**Work instruction:**
No pictures belong in the copy. Reproduce exactly the lines beginning at the line containing "Task: Toggle sorting" and continuing to the end of the entries below.

**Exercise materials:**
########################################

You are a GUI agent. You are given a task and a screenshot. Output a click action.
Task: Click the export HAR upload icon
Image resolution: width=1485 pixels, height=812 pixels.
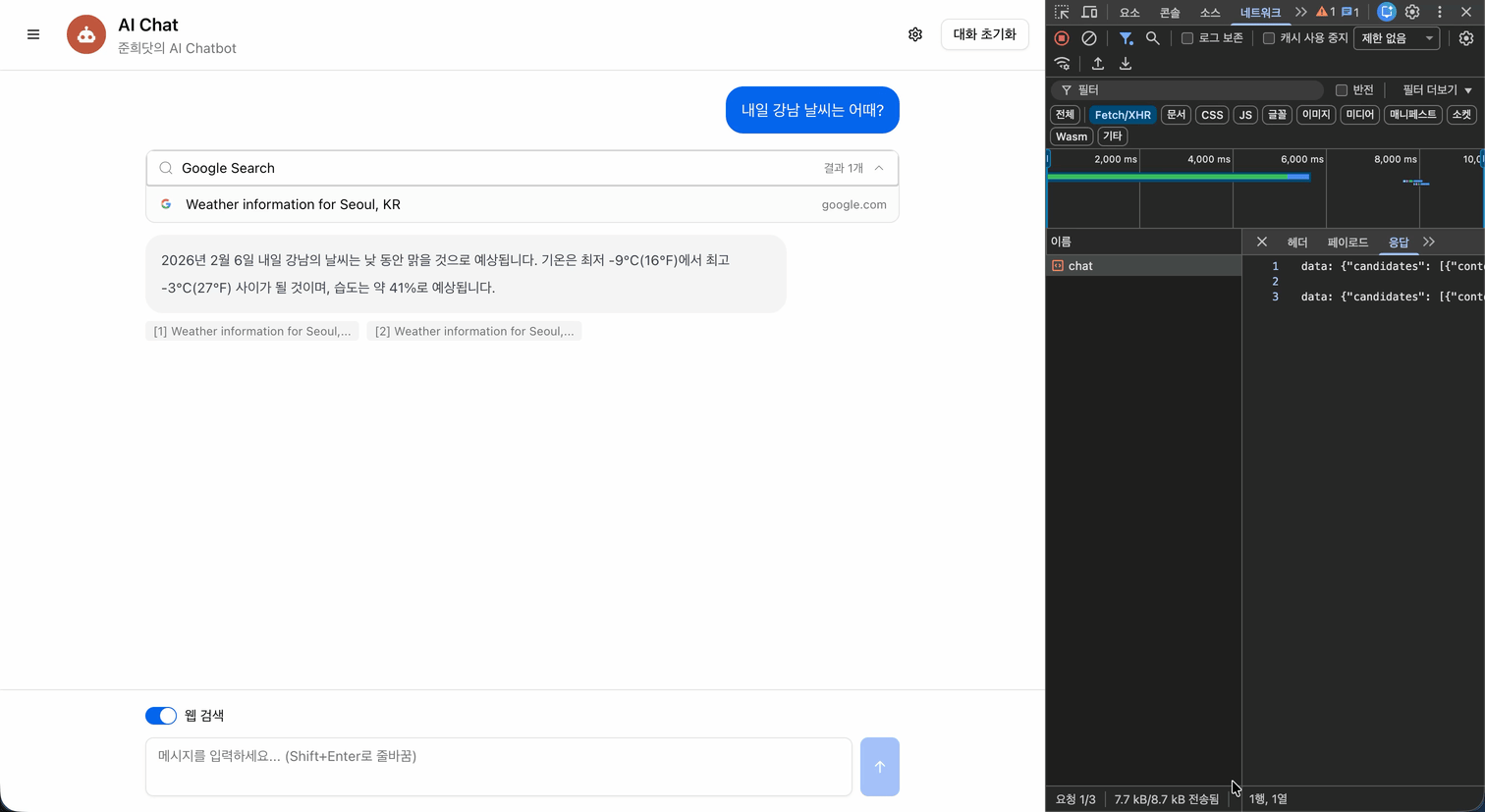[x=1097, y=63]
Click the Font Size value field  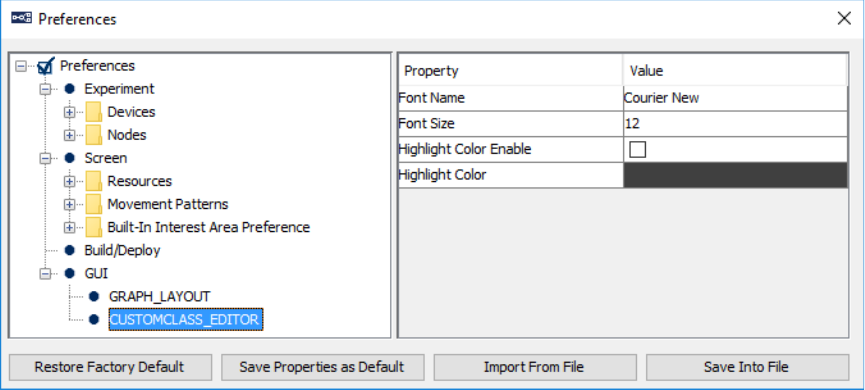pos(735,124)
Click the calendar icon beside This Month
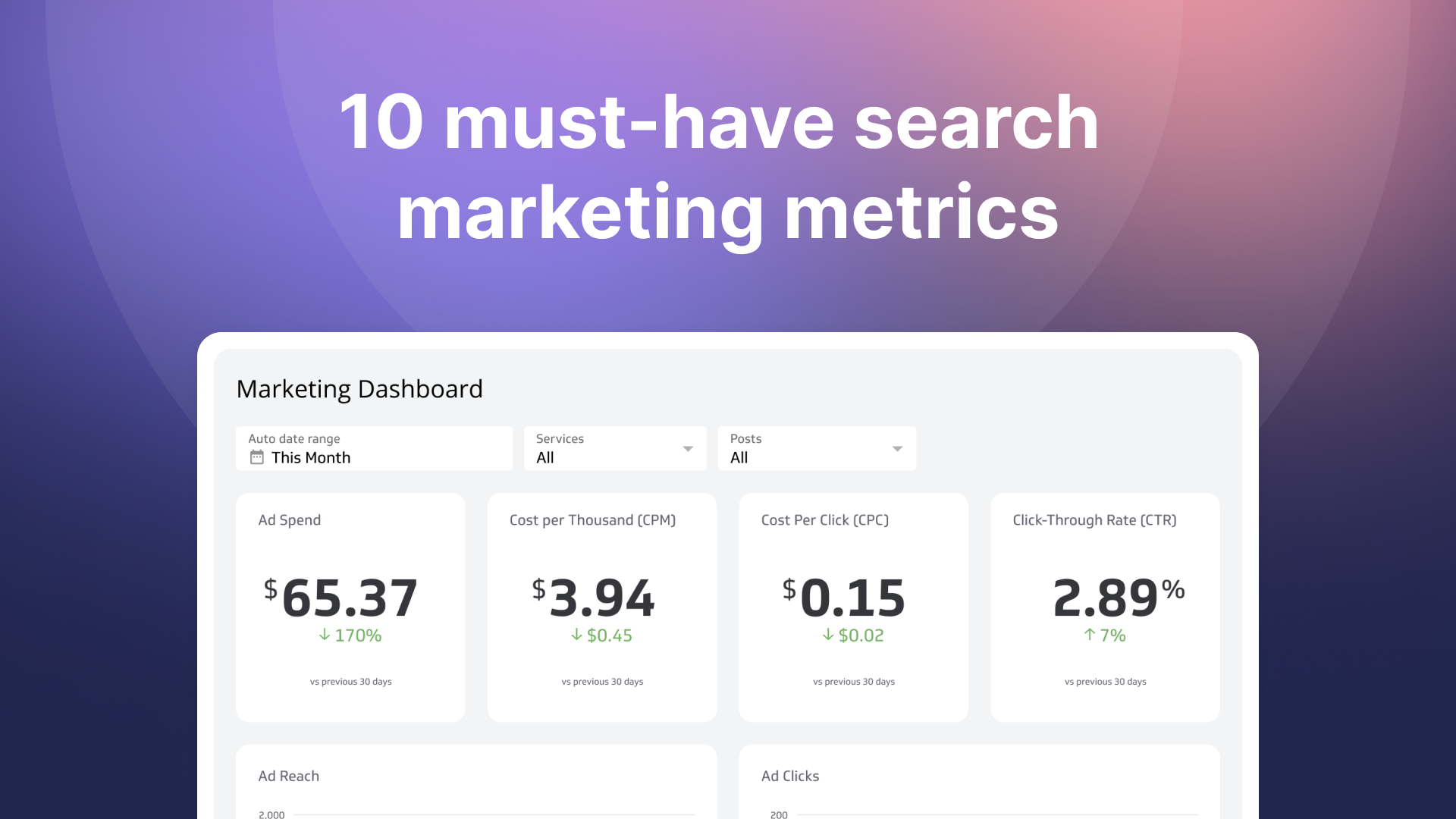 coord(257,457)
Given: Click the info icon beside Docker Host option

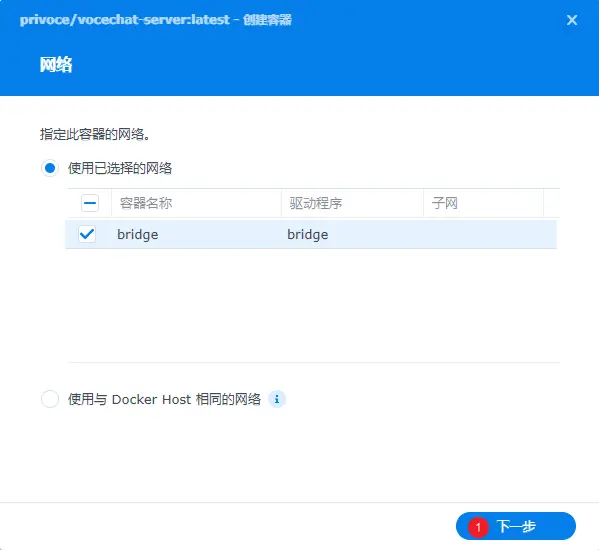Looking at the screenshot, I should 277,399.
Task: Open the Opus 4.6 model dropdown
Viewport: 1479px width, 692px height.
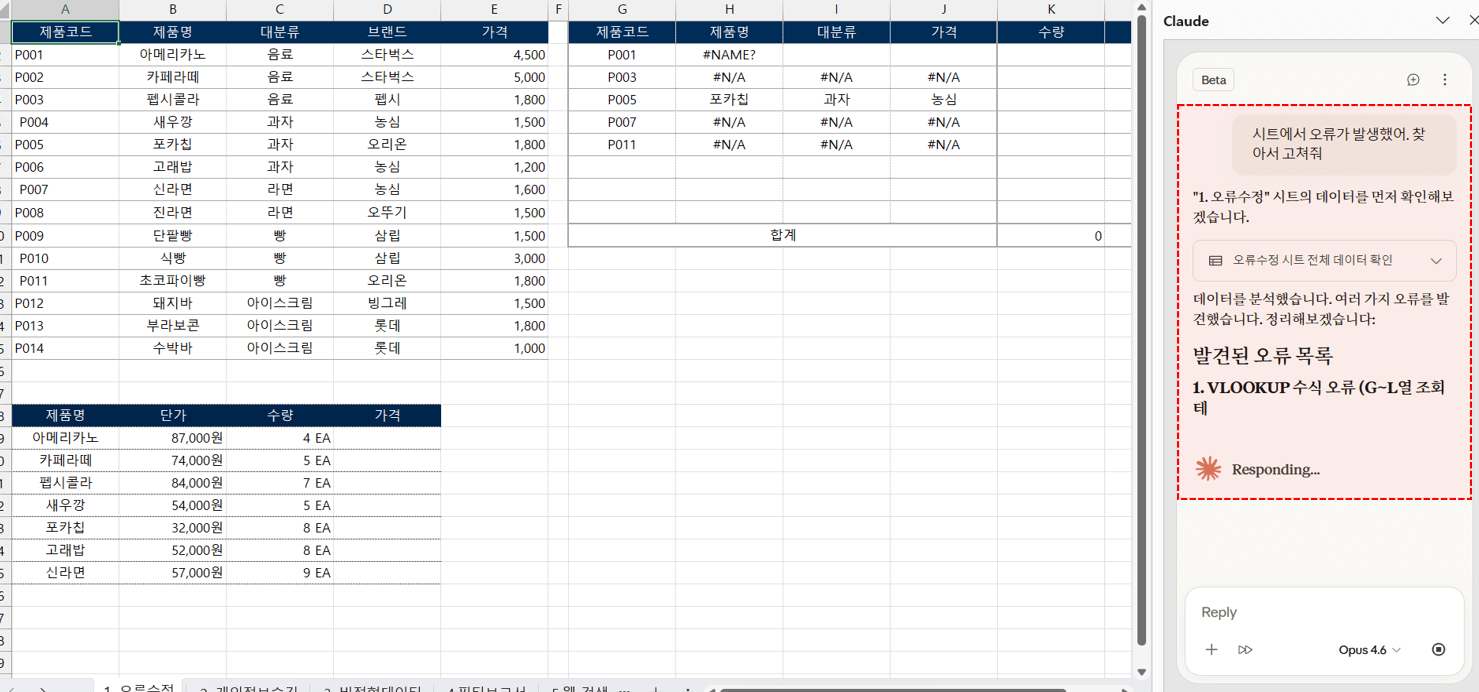Action: tap(1369, 650)
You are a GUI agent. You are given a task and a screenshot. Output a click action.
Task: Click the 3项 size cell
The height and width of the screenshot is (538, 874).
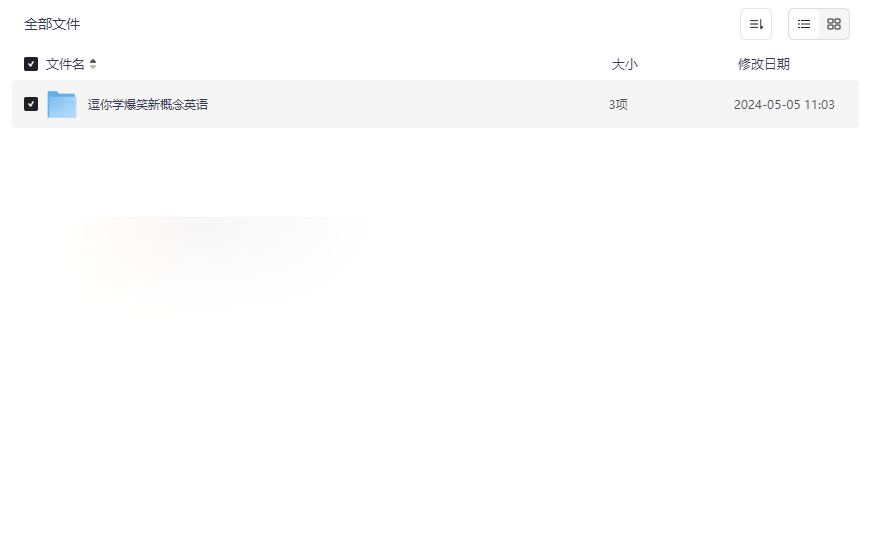pyautogui.click(x=618, y=104)
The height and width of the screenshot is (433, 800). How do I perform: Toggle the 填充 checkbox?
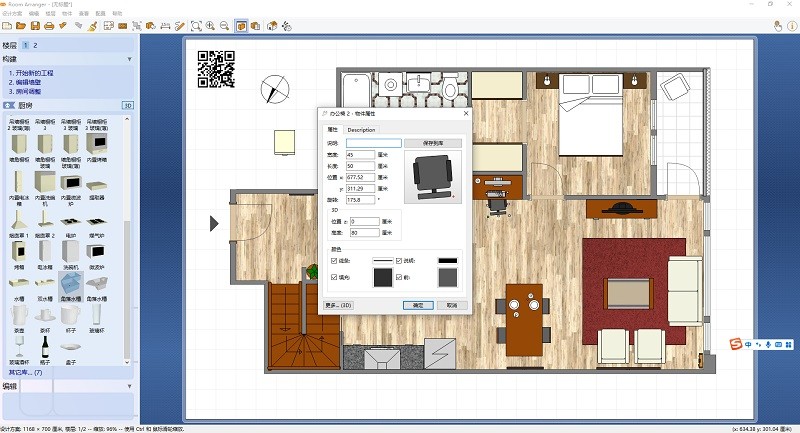tap(334, 277)
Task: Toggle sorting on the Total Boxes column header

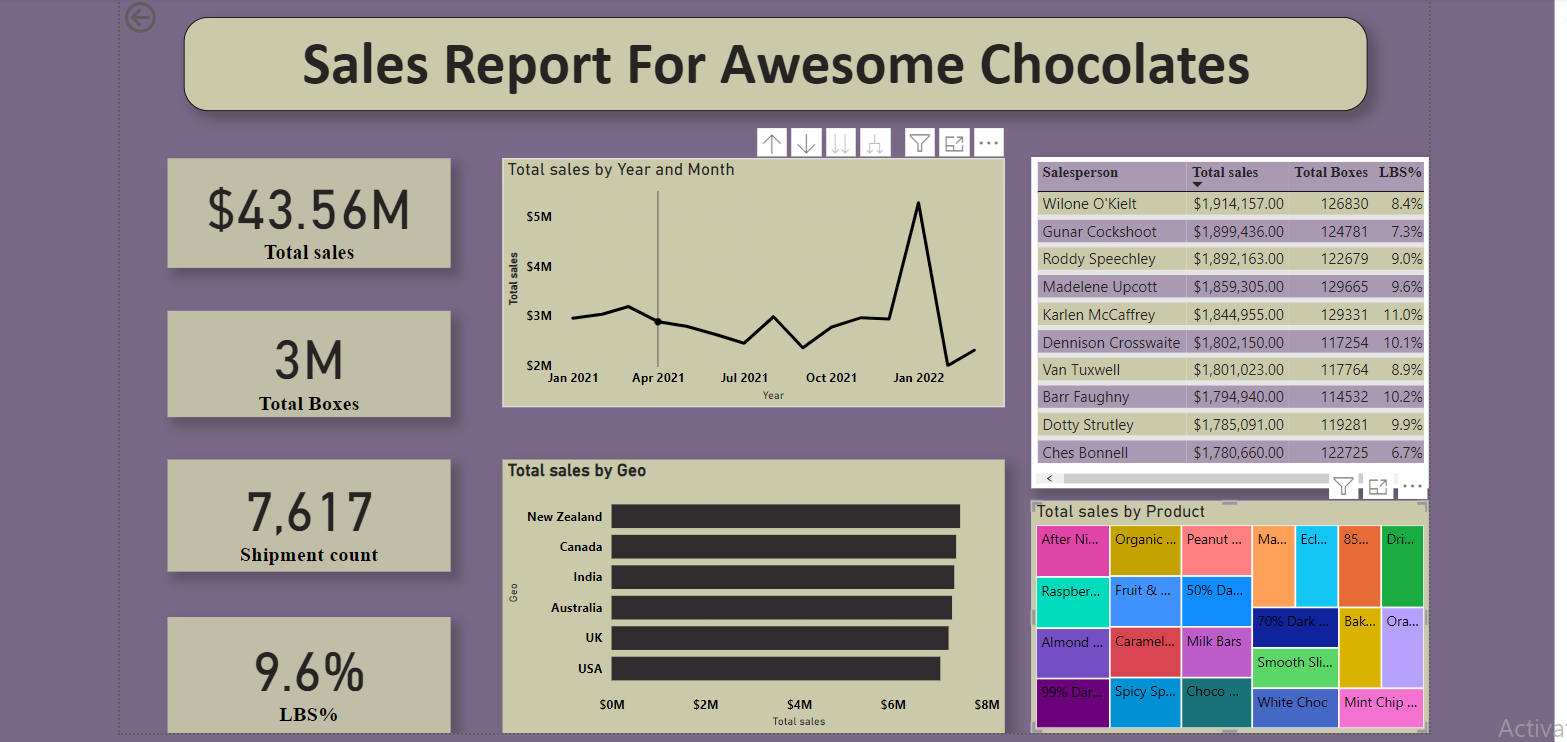Action: (1331, 172)
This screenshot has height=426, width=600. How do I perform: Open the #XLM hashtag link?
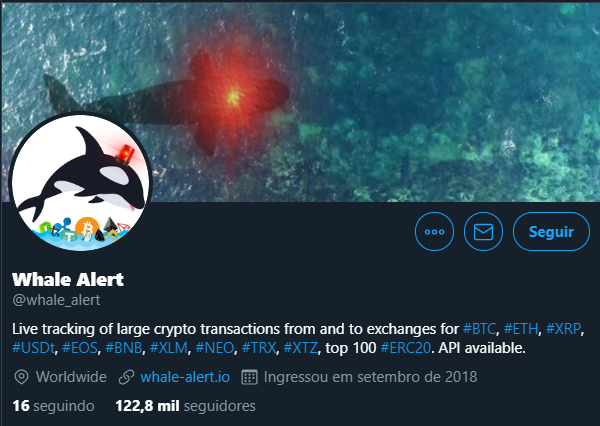tap(169, 348)
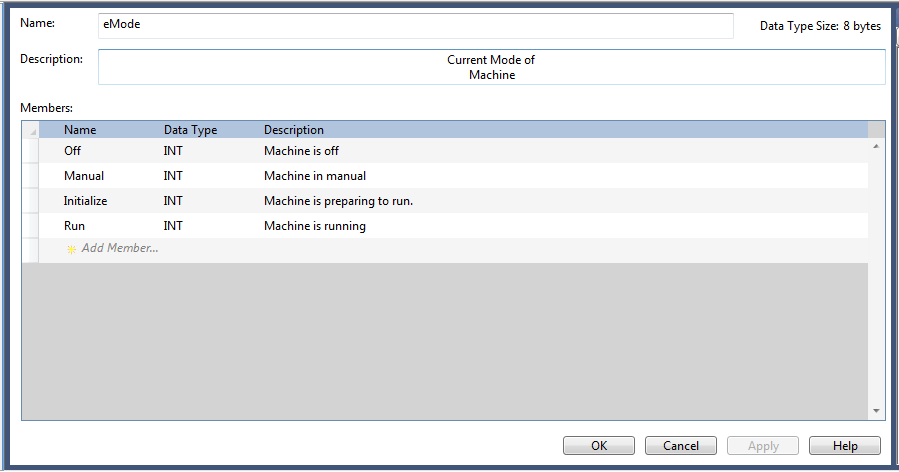
Task: Click the select-all corner triangle in table header
Action: [31, 130]
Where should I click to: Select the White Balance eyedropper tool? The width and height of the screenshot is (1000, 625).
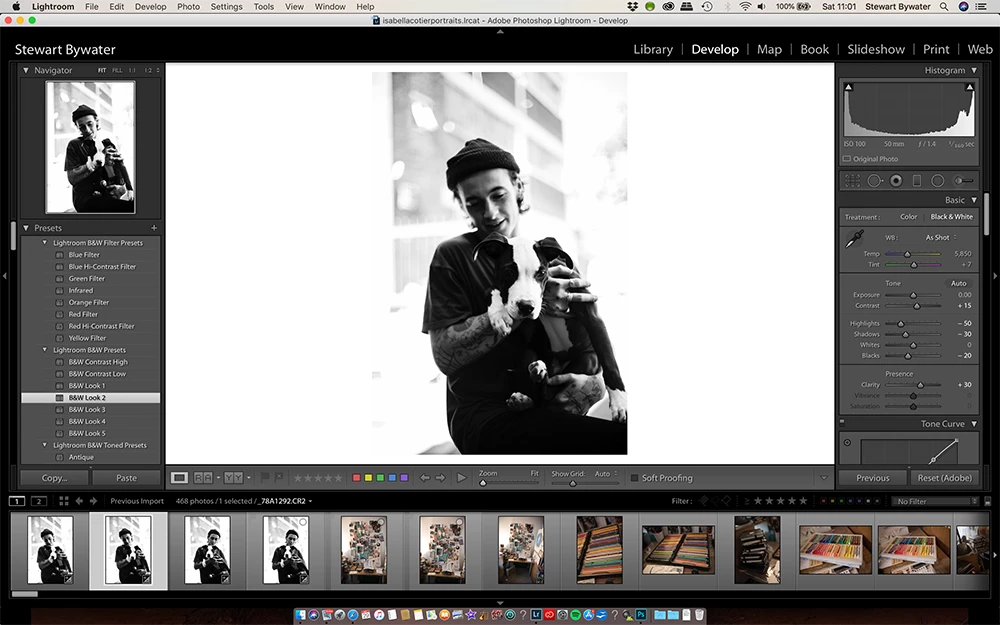click(x=854, y=239)
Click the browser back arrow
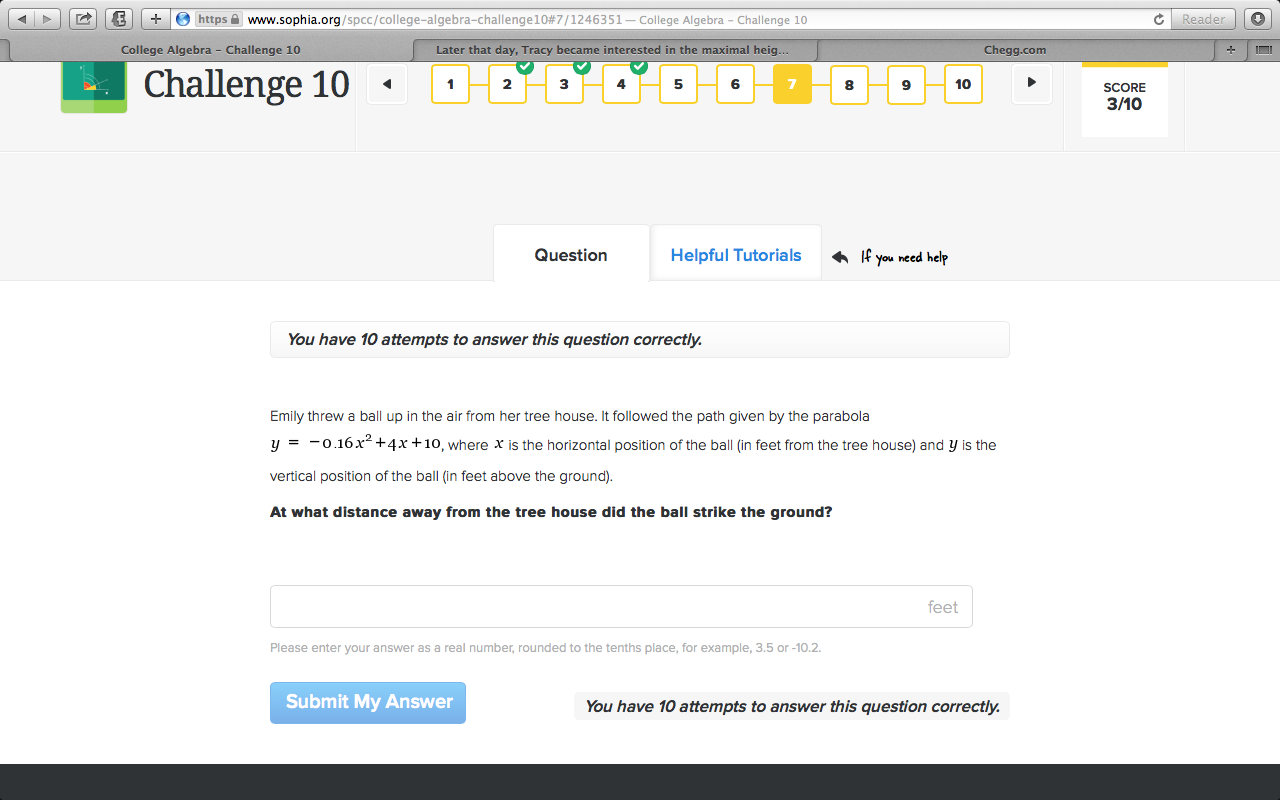 22,18
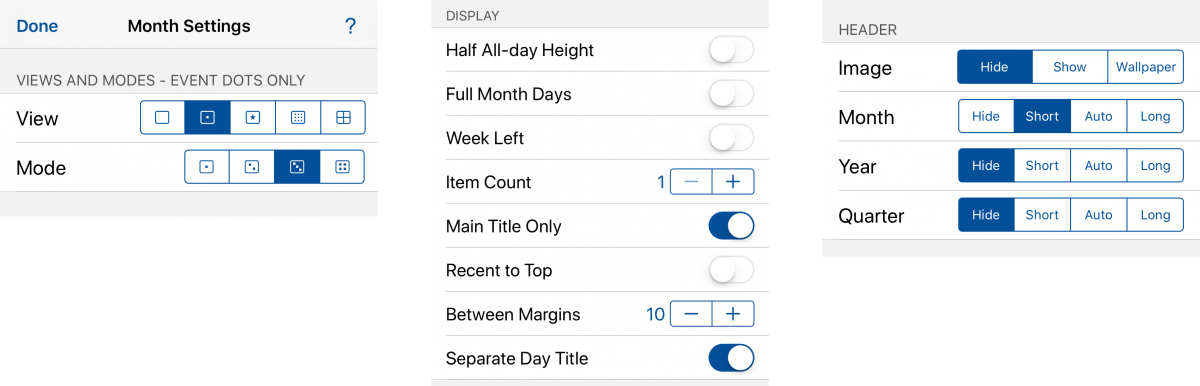
Task: Set Year header to Auto
Action: 1098,165
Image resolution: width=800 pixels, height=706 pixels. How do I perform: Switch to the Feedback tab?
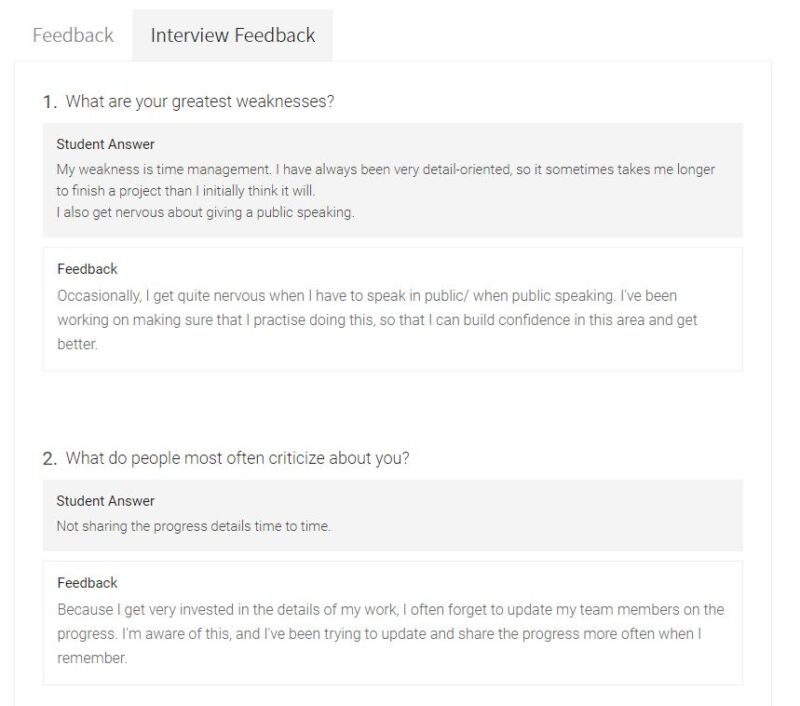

########################################

**Answer to this task:**
Task: Toggle sorting on the Total Boxes column header

Action: (1331, 172)
This screenshot has height=426, width=600. How do I perform: Open the #XLM hashtag link?
tap(169, 348)
Task: Click the select-all corner triangle in table header
Action: [31, 130]
Where should I click to: Select the White Balance eyedropper tool? The width and height of the screenshot is (1000, 625).
click(x=854, y=239)
Click the browser back arrow
 22,18
Task: Set Year header to Auto
Action: 1098,165
Image resolution: width=800 pixels, height=706 pixels. How do I perform: Switch to the Feedback tab?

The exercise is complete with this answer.